**Exercise directions**
After locating the line with "Given: Click the Export to CSV button" in the entries below, output it and each following line up to and including the line with "868x283 pixels. At", exactly and without pictures.

■ ■ ■ ■ ■

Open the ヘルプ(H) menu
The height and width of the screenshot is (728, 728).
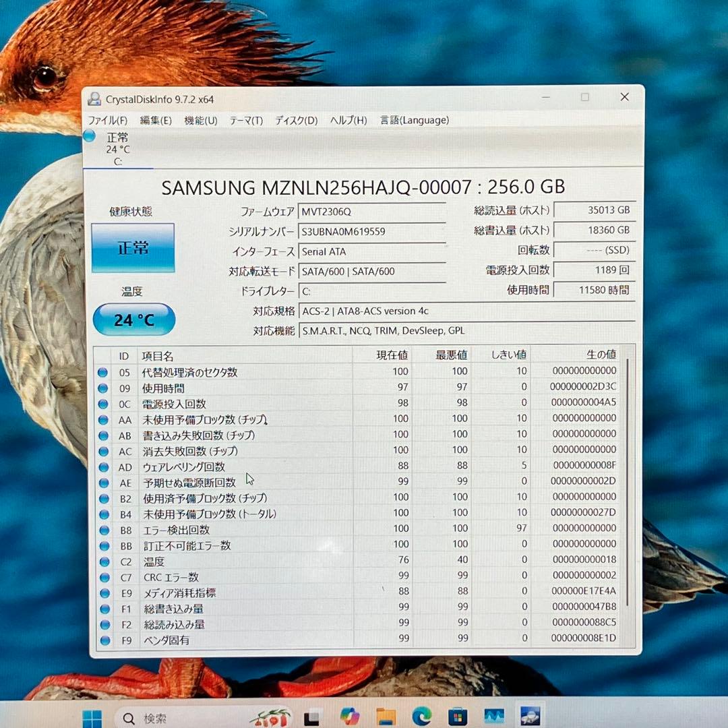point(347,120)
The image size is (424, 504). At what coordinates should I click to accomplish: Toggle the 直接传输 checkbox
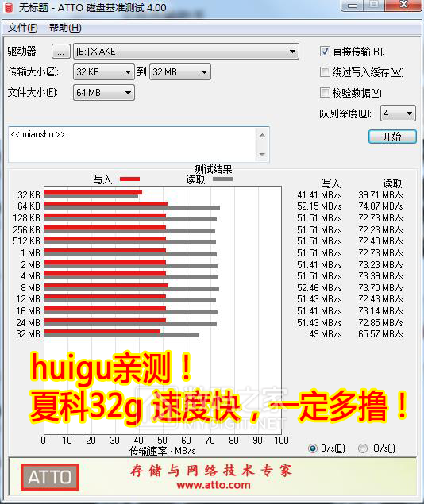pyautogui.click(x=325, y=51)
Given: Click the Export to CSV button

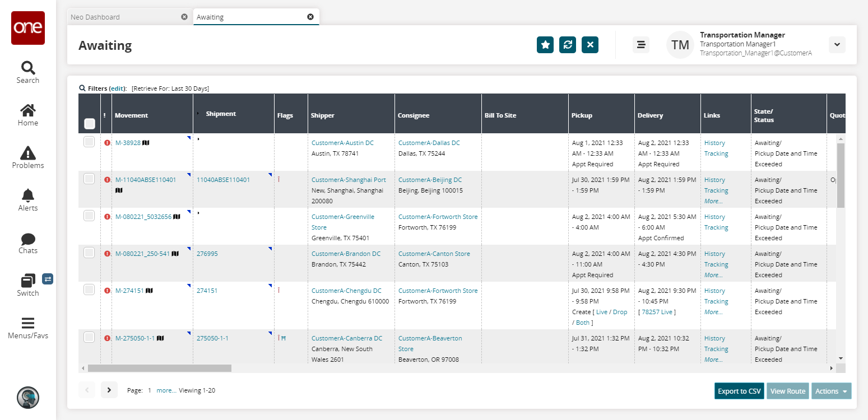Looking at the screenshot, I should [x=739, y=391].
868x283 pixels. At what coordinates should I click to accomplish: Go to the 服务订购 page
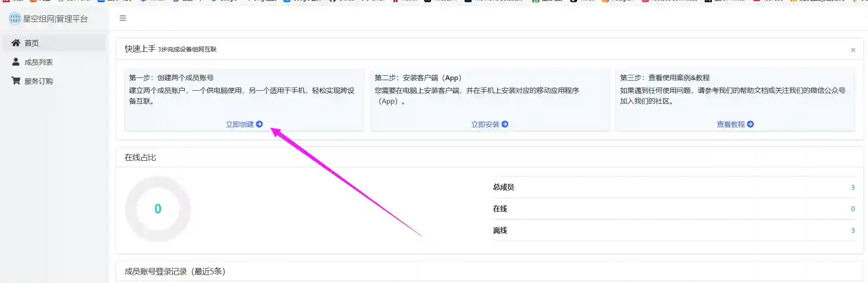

■ ■ ■ ■ ■

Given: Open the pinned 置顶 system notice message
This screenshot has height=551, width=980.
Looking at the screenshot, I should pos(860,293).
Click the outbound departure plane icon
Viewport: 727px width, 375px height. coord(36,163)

■ ■ ■ ■ ■

**Response for this exercise**
Given: Click the Export to CSV button

Looking at the screenshot, I should [x=739, y=391].
868x283 pixels. At what coordinates should I click to accomplish: Go to the 服务订购 page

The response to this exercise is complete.